The legislation is the result of a grassroots lobby campaign #IWantToWork spearheaded by students, but also involving advocacy groups and businesses. Members of the campaign effort made numerous trips to the Capitol during the past two years. The featured events include having students take selfie photos with individual lawmakers.
“They (students) have really driven this forward,” Pamela Zotynia, executive director of the Arc of Luzerne County, a campaign supporter, said Wednesday.
The legislation paves the way for the Office of Vocational Rehabilitation to work more closely with schools and businesses to steer students into the labor market. For the first time, OVR counselors can participate in a student’s individual education plan, an annual process where students, families and educators meet to draw up an academic strategy for the coming year. The counselors will begin working with individual students starting in their sophomore and junior years rather than waiting until the senior year, which has been the practice.

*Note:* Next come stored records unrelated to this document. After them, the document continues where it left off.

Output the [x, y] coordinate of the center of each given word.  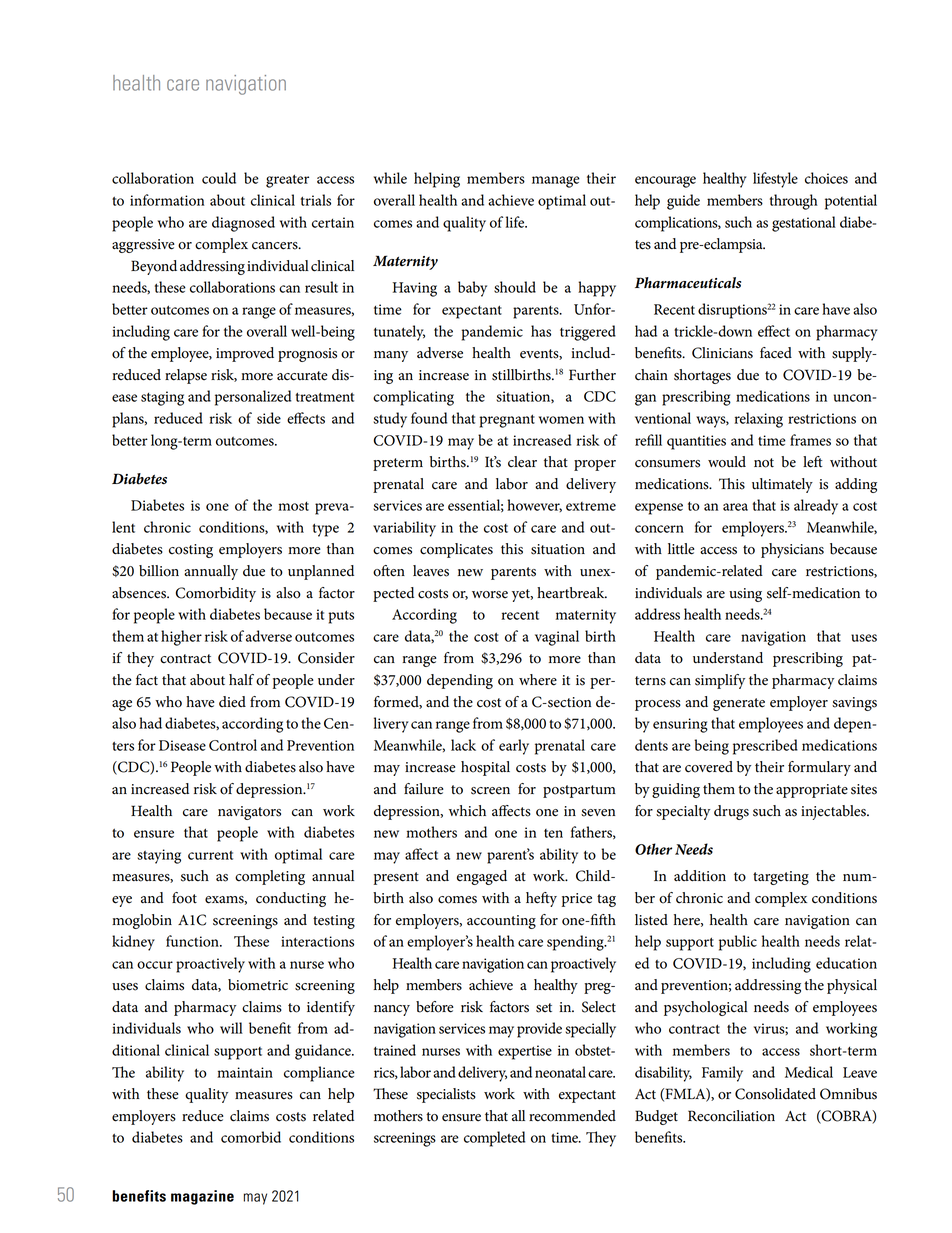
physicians [792, 550]
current [210, 855]
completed [494, 1139]
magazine [202, 1197]
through [794, 202]
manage [556, 182]
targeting [781, 878]
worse [490, 595]
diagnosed [243, 224]
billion [159, 571]
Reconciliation [731, 1116]
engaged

The counselors will help students line up summer jobs, part-time jobs, internships, job shadowing and job coaching opportunities.
The bill’s goal is to bring more coordination among schools, OVR and businesses so students can graduate from high school with prospects for a job.
“They (students) don’t want to graduate to their parent’s couch,” Baker said.
This legislation will bring new opportunities to students and relief to families, Zotynia said.
“They will have an opportunity while in high school to gain some work experience,” she said.
Campaign members are optimistic that disabled students will be able to get jobs with the extra support. Pennsylvania has an average of 200,000 open jobs on a given day and businesses are interested in hiring disabled individuals who want to work, members said. However, research studies show that most young people with disabilities won’t find work if they don’t get some job experience before graduating from high school.
The expanded jobs program will cost $8.5 million annually, mainly to pay the salaries of 82 additional state employees and cover travel expenses, according to a fiscal note by the House Appropriations Committee.
The legislation provides $1.8 million in state funds annually to draw an annual federal match of $6.7 million.